La fe en Cristo (el Padre y el Hijo son una misma cosa) nos ilumina. La fe es ya una participación de la Luz divina; ella nos hace ver cosas que sin ella no veríamos. El texto nos recuerda el bautismo, sacramento de incorpora­ción a Cristo. Las palabras de Pablo lo evocan. La luz que hemos recibido es dinámica, es una fuerza que em­puja a obrar.la segunda lectura señala algunas aplicaciones. Somos «luz»; Las tinieblas ya pasaron. En nosotros queda siempre algo de tinieblas: ma­los deseos, malas acciones etc. Esperamos la transformación plena que ven­drá un día. De momento hay que combatir todo aquello que desdice de la «luz» que hemos recibido. Hemos de ser «buenos» con todos, hemos de ser «justos», «sinceros» y «valientes» en la confesión y profesión de nuestra fe cristiana. Cristo nos ha iluminado; nos ha despertado de la muerte. El «día» con su «luz» nos invita a trabajar, a dar fruto de buenas obras. Viene la no­che y se acaba toda la posibilidad de recuperar la «luz» que por el pecado hayamos perdido. Nuestra vida es ya un juicio a las tinieblas. El tiempo de cuaresma invita a la reflexión y al ejercicio de obras buenas.

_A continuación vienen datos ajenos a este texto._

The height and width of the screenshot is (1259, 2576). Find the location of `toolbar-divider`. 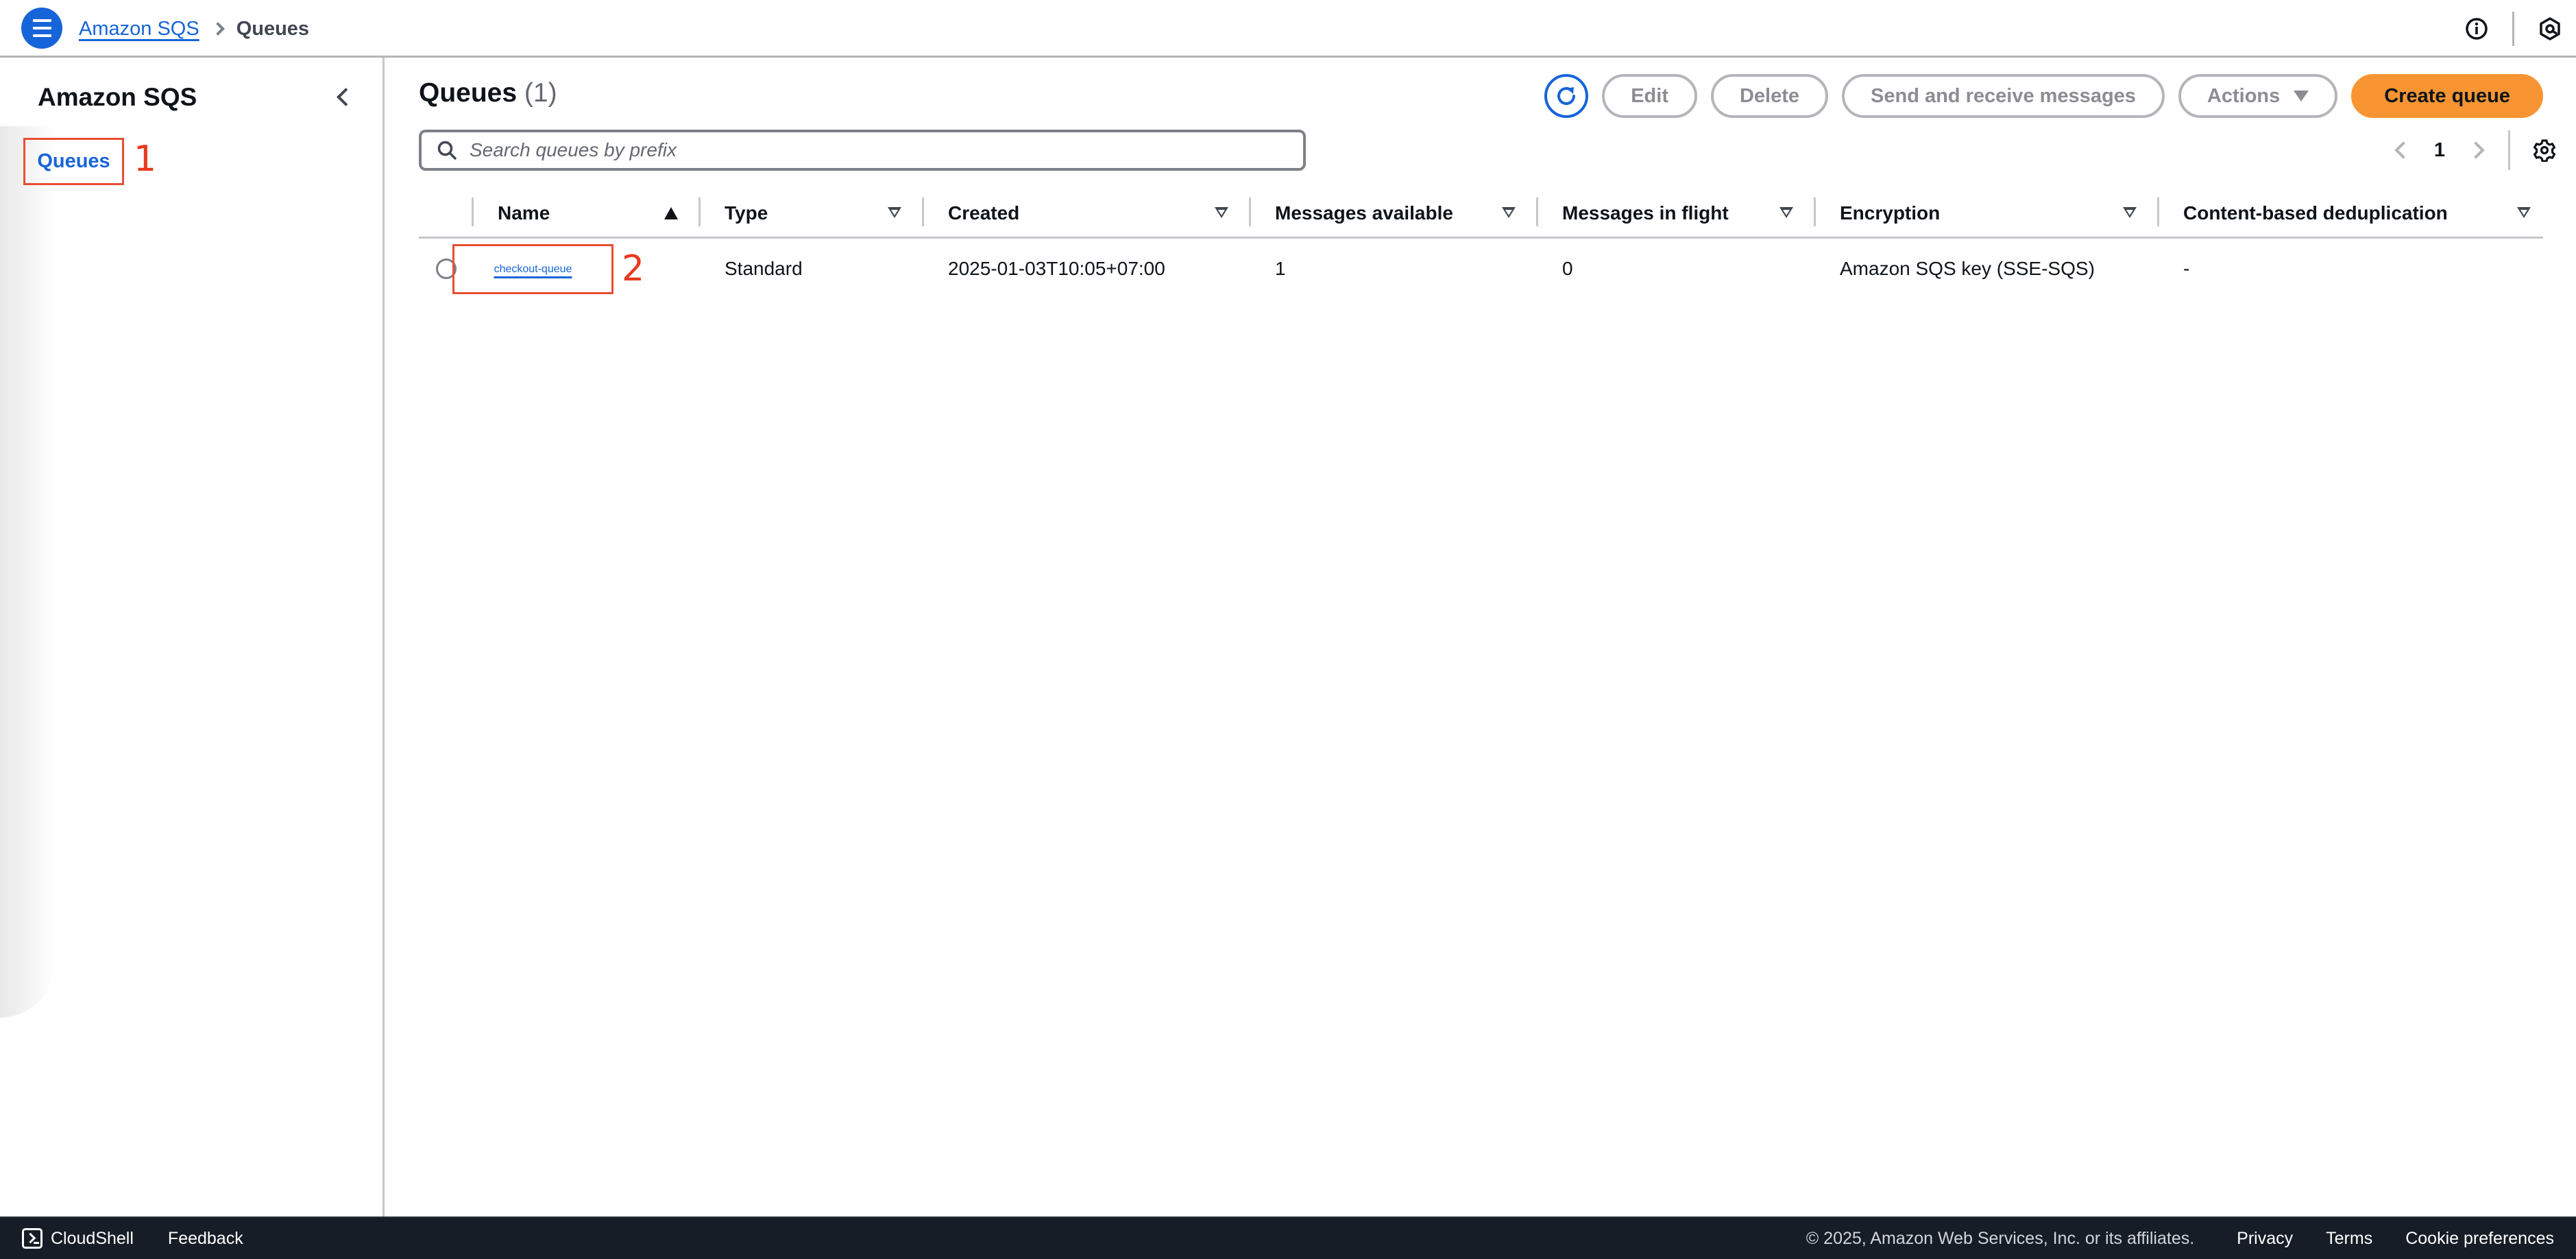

Cristo va delante. Cristo es el «Buen Pastor», él nos alimenta. La primera lectura lo presenta en figura. Cristo es nuestro Jefe. Dios lo ha constituido así. El salmo lo confiesa tiernamente: fuentes tranquilas (bautismo), verdes praderas que reparan las fuerzas (confirmación), mesa y copa (eucaristía), unción (sacerdocio) y como término la vida eterna. Nada ni nadie nos debe inquietar: El Señor es mi Pastor nada me falta. Esperamos gozosos el cum­plimiento de aquello «Habitaré en la casa del Señor por años sin término». Pidámoslo.

3. ORACIÓN FINAL 

Te amo, Dios mío, y mi único deseo es amarte hasta el último suspiro de mi vida. Te amo, Dios mío infinitamente amable y prefiero morir amándote a vivir sin amarte. Te amo, Señor, la única gracia que te pido es amarte eternamente…Dios mío, si mi lengua no puede decir en todos los momentos que te amo, quiero que mi corazón te lo repita cada vez que respiro. (S. Juan María Vianney).